• 本文
◇ ◇ ◇ ◇ ◇

相続税の増税などの影響から、相続に関心を持つ人が増えました。それに伴い、相続に強い税理士を探す方も少なくありませんが、これがかなり難しい。最近では、インターネットで「相続」「税理士」などのキーワードで検索する方も増えています。また本や雑誌に登場する人ならばと、本屋で探している人もいるようですが、実はネットも書店も落とし穴があるのです。。。

相続に関心が高まったのが、平成27年1月からの相続税の増税です。
昨年までは、相続税の基礎控除額は、「5千万円+1千万円×法定相続人数」だったものが、
1月からは、「3千万円+600万円×法定相続人数」となりました。
たとえば、法定相続人が妻と子ども2人の3人とすれば、従来は8千万円までが基礎控除の範囲でしたが、
同27年1月1日以降は4800万円までとなり、3200万円も差があります。
税率も見直され、同じく1月1日から下記相続税の速算表の2億円超部分が45%に、6億円超部分が55%になりました。

相続税の速算表

相続に強い税理士探しでの落とし穴

そのため、1億円の相続財産があり、子ども2人が相続したとすると、
「1億円―4200万円(基礎控除額)」×1/2=2900万円
となり、2900万円が法定相続分に応ずる取得金額となります。

相続税額は、
2900万円×15%-50万円(控除額)=385万円
法定相続人別の相続税額は385万円になり、
子ども2人なので、「385万円×2人」で770万円が相続税額となります。
妻の場合は、税額が大きく変わってくるのでここでは省きますが、
都心に住宅を所有し、金融資産などを含めると、相続財産1億円を超える人も少なくないと思います。

宣伝のうまい税理士が増加

ところで、この手の話はビジネス誌をはじめ、ネット情報でもかなり入手できますので、
ここでは、相続税に絡んでくる税理士の話をします。

最近、書店には「相続」に関係する書が多数置かれています。
職業柄、すべてに目を通すのですが、パラパラっとめくってみると、知り合いの税理士をはじめ、相続に強い税理士の名前が目に入ってきます。ところが、中には「だれ?」「この先生、相続得意だったっけ?」と思わせる方も出ています。基本的に一般的な会計事務所では、1年に数件相続に絡む仕事が出てくればいいほう。多くの税理士が、あまり経験を積んでいません。

◇ ◇ ◇ ◇ ◇

• やること
1. 本文で、相続税の計算ではなく税理士の話をすると述べているのはなぜですか。本文に書かれている理由を一、二文で説明してください。
2. 下のリストのうち、「The height and width of the screenshot is (1718, 1206).」を含む行から始めて「The height and width of the screenshot is (369, 1024).」を含む行で終わる部分だけを、1行を1つの文字列にしたJSONのリストとして並べてください。両端の行も含め、空行は入れないでください。

◇ ◇ ◇ ◇ ◇

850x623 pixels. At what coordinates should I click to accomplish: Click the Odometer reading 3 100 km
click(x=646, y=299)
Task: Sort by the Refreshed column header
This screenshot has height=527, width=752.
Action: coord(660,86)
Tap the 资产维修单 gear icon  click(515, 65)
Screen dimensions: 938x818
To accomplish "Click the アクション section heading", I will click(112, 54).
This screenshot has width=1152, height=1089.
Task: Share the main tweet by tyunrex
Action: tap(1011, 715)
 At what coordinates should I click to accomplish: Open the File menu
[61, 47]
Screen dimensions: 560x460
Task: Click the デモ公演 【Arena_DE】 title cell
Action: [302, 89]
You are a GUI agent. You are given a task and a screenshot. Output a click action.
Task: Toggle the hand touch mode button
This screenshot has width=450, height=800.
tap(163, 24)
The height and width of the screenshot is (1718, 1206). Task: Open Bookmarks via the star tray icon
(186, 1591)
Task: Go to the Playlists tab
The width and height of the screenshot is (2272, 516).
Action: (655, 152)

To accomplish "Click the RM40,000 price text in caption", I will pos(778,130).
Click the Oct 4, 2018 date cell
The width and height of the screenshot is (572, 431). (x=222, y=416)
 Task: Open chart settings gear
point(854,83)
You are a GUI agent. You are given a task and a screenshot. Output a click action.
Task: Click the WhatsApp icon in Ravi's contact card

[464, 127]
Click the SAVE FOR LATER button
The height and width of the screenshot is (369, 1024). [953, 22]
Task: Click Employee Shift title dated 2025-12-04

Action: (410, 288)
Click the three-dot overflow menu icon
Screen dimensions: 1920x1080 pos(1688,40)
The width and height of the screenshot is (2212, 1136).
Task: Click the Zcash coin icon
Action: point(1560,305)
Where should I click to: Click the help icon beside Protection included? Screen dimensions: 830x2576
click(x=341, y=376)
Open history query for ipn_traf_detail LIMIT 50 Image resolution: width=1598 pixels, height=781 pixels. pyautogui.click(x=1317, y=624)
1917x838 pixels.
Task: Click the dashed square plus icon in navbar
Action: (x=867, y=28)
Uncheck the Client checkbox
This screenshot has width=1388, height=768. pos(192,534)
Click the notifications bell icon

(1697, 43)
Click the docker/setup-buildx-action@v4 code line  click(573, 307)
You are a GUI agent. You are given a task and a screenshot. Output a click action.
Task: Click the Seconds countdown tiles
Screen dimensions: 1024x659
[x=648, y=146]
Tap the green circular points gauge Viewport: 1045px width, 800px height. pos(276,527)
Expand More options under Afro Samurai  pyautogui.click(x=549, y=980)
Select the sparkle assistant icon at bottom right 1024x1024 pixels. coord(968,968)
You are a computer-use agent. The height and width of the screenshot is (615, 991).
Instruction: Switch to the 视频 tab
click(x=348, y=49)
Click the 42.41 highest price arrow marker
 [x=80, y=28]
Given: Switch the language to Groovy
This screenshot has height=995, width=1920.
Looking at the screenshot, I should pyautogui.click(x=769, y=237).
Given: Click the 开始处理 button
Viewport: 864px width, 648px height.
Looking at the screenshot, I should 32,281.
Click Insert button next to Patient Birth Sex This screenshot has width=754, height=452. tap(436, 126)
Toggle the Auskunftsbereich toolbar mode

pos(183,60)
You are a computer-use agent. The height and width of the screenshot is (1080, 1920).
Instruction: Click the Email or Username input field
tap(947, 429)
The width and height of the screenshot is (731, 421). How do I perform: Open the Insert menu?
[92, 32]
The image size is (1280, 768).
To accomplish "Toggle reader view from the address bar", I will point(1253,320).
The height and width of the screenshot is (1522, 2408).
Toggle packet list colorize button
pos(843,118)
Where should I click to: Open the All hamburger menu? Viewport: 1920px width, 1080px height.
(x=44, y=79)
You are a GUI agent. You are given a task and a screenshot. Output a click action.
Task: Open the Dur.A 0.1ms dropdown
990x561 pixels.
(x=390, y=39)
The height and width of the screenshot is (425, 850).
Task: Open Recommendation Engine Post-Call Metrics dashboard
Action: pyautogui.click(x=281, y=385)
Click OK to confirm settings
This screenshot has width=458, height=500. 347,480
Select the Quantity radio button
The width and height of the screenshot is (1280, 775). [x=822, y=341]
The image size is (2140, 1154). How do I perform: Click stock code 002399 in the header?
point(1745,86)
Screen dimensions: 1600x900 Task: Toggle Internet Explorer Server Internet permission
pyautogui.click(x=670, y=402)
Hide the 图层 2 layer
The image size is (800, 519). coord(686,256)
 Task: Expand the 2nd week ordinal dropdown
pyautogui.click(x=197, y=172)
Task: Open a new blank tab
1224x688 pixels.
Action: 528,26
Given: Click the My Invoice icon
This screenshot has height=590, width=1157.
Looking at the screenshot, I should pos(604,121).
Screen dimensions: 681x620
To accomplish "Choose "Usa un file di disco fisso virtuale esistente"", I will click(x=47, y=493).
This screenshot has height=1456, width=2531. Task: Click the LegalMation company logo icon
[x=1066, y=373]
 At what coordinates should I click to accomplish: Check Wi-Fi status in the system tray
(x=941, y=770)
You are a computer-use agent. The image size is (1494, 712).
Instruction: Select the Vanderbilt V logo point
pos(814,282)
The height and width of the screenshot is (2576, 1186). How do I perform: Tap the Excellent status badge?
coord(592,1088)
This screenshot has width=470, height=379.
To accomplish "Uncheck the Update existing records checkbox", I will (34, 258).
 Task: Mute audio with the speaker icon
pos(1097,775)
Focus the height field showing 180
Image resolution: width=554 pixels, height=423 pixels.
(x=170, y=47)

◇ ◇ ◇ ◇ ◇

• 課題ごとの答え
1. 相続税の増税や税額の計算といった話は、ビジネス誌をはじめネット情報でもかなり手に入るからです。

2.
[
  "The height and width of the screenshot is (1718, 1206). Task: Open Bookmarks via the star tray icon",
  "(186, 1591)",
  "Task: Go to the Playlists tab",
  "The width and height of the screenshot is (2272, 516).",
  "Action: (655, 152)",
  "To accomplish \"Click the RM40,000 price text in caption\", I will pos(778,130).",
  "Click the Oct 4, 2018 date cell",
  "The width and height of the screenshot is (572, 431). (x=222, y=416)",
  " Task: Open chart settings gear",
  "point(854,83)",
  "You are a GUI agent. You are given a task and a screenshot. Output a click action.",
  "Task: Click the WhatsApp icon in Ravi's contact card",
  "[464, 127]",
  "Click the SAVE FOR LATER button",
  "The height and width of the screenshot is (369, 1024). [953, 22]"
]